Provided entries:

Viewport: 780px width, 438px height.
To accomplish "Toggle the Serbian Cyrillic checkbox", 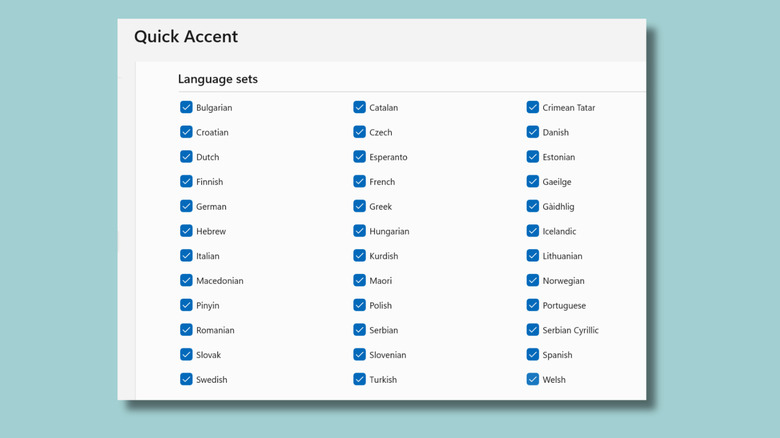I will 533,330.
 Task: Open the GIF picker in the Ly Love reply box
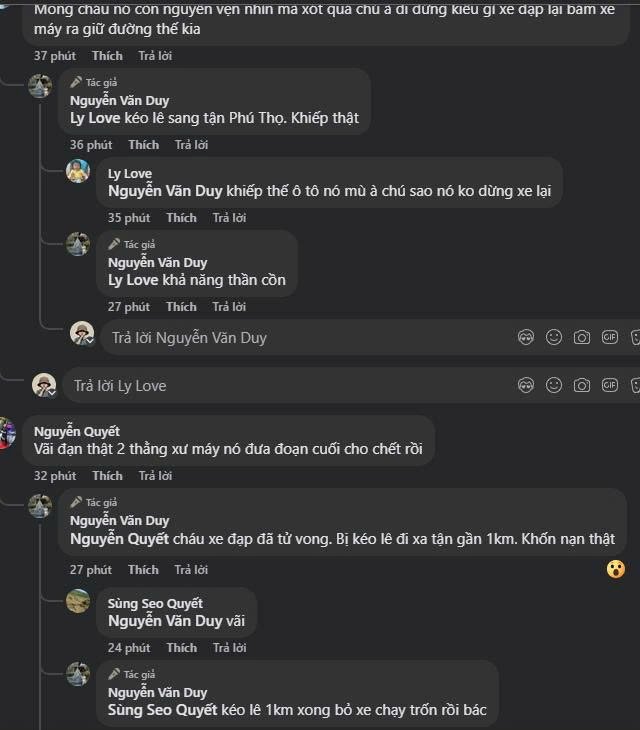(610, 385)
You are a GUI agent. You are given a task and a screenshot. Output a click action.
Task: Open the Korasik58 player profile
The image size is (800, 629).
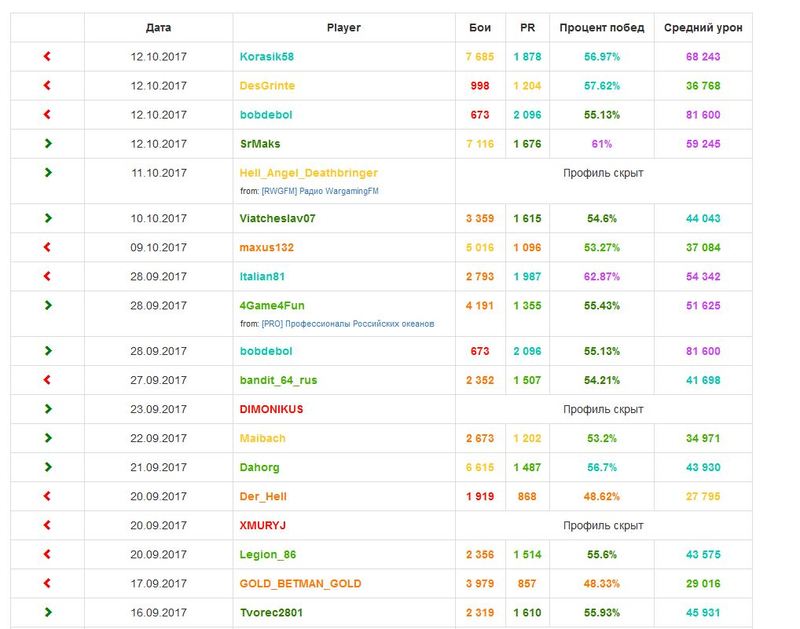click(x=266, y=57)
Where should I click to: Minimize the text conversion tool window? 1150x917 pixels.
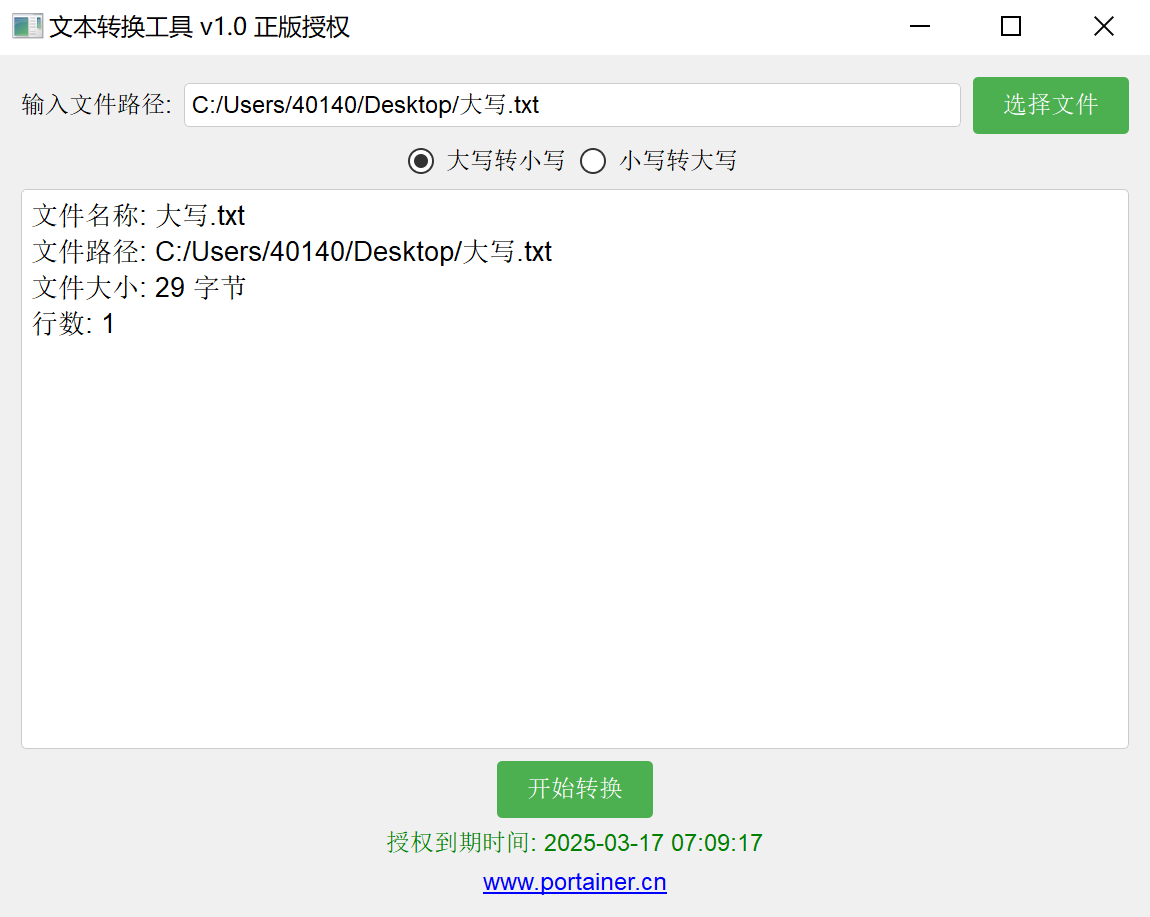[x=920, y=26]
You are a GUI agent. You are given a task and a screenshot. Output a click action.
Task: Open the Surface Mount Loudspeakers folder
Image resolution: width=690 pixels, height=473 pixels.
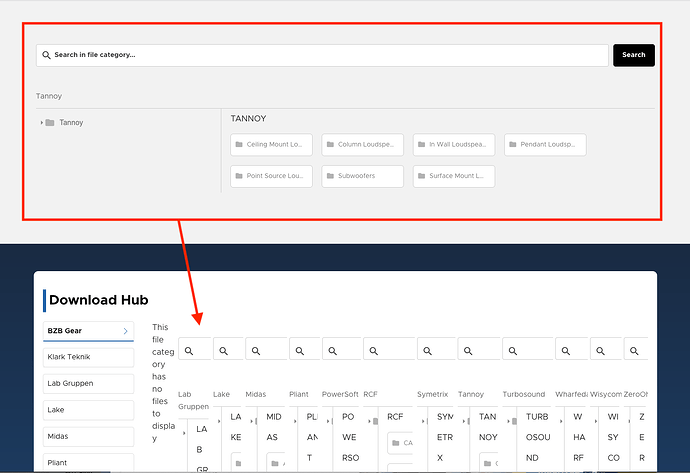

Task statement: What is the number of lines in the records that contain the word "width"? Answer with the number and nothing else.

Exercise response: 2